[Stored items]
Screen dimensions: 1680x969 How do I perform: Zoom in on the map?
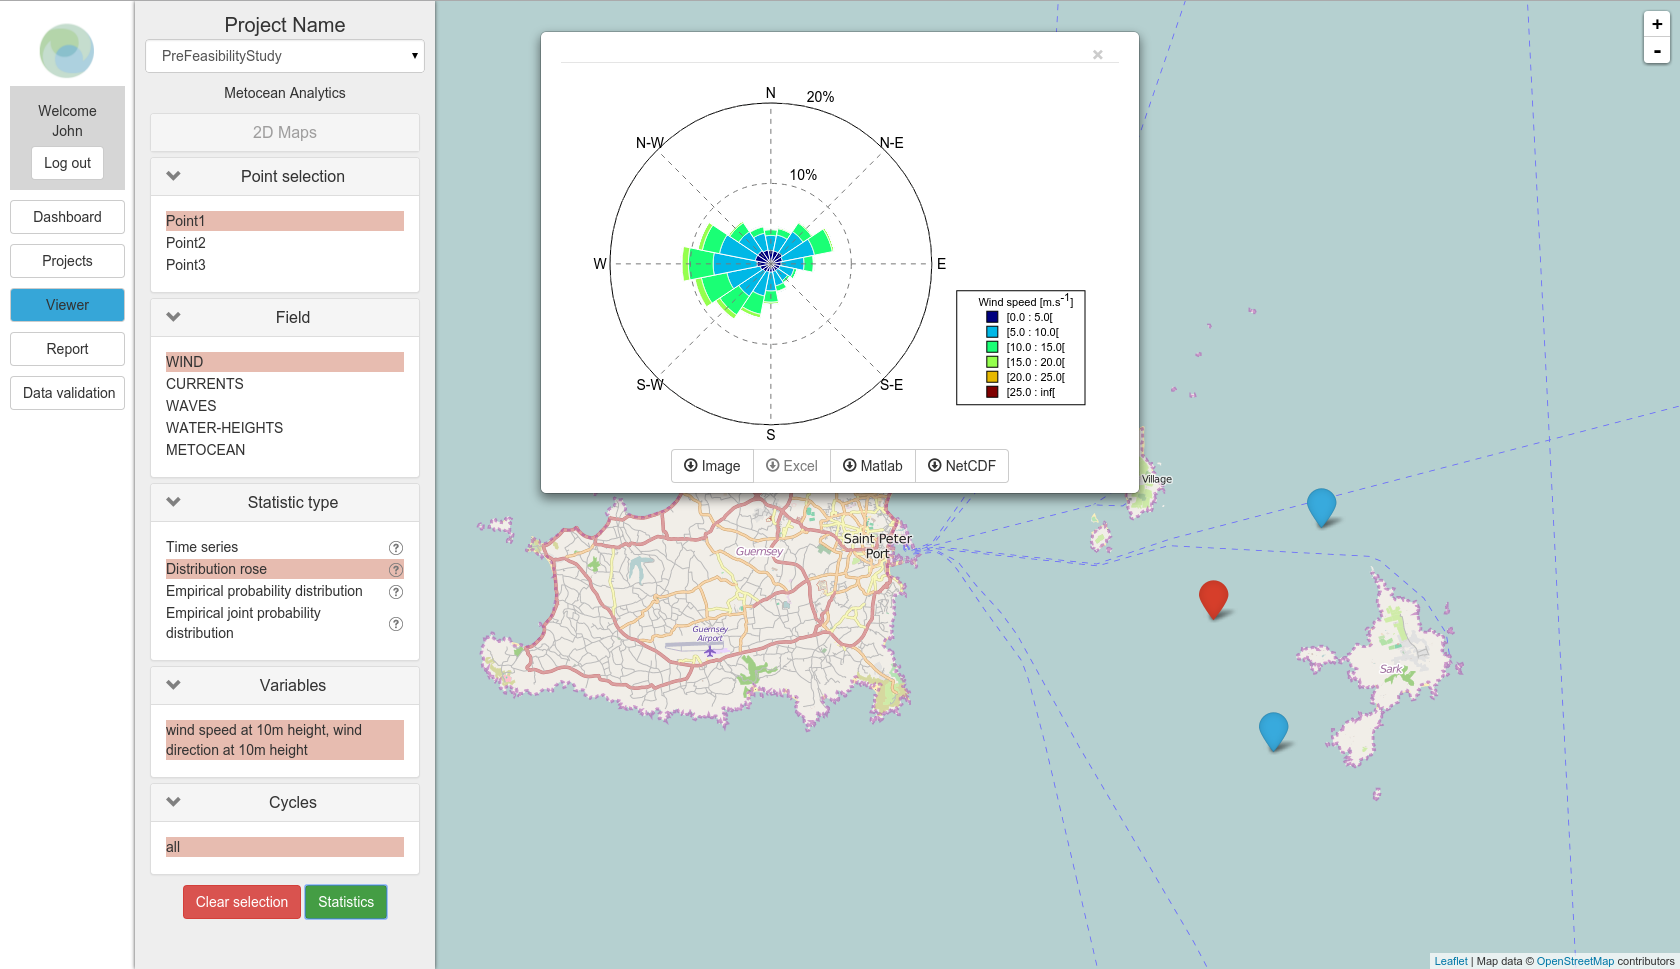pos(1657,25)
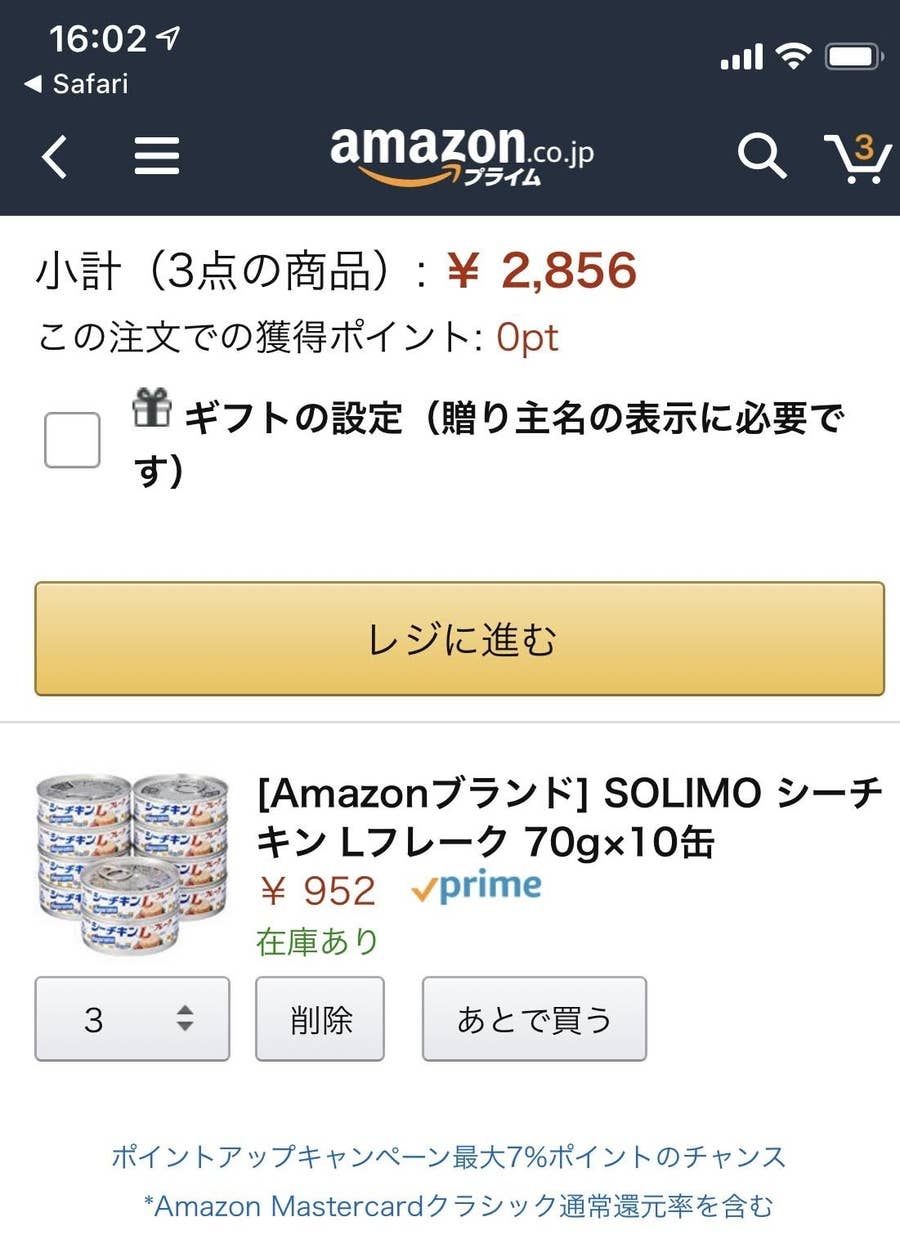Viewport: 900px width, 1235px height.
Task: Open the search icon
Action: pyautogui.click(x=762, y=157)
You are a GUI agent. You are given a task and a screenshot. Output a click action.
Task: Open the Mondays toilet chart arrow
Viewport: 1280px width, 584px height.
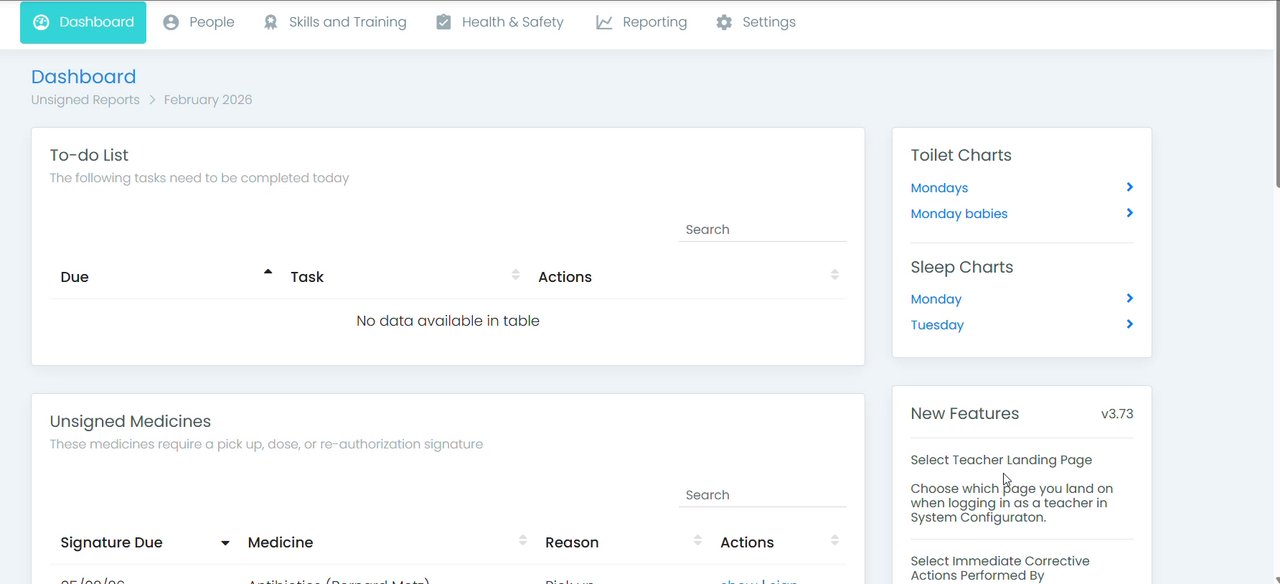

## WHAT YOU WILL DO
Retype all entries above verbatim; no pictures belong in the copy.

## RESULT
Screen dimensions: 1680x969 How do I perform: Zoom in on the map?
pos(1657,25)
Viewport: 900px width, 1235px height.
Task: Open the search icon
Action: pyautogui.click(x=762, y=157)
You are a GUI agent. You are given a task and a screenshot. Output a click action.
Task: Open the Mondays toilet chart arrow
Viewport: 1280px width, 584px height.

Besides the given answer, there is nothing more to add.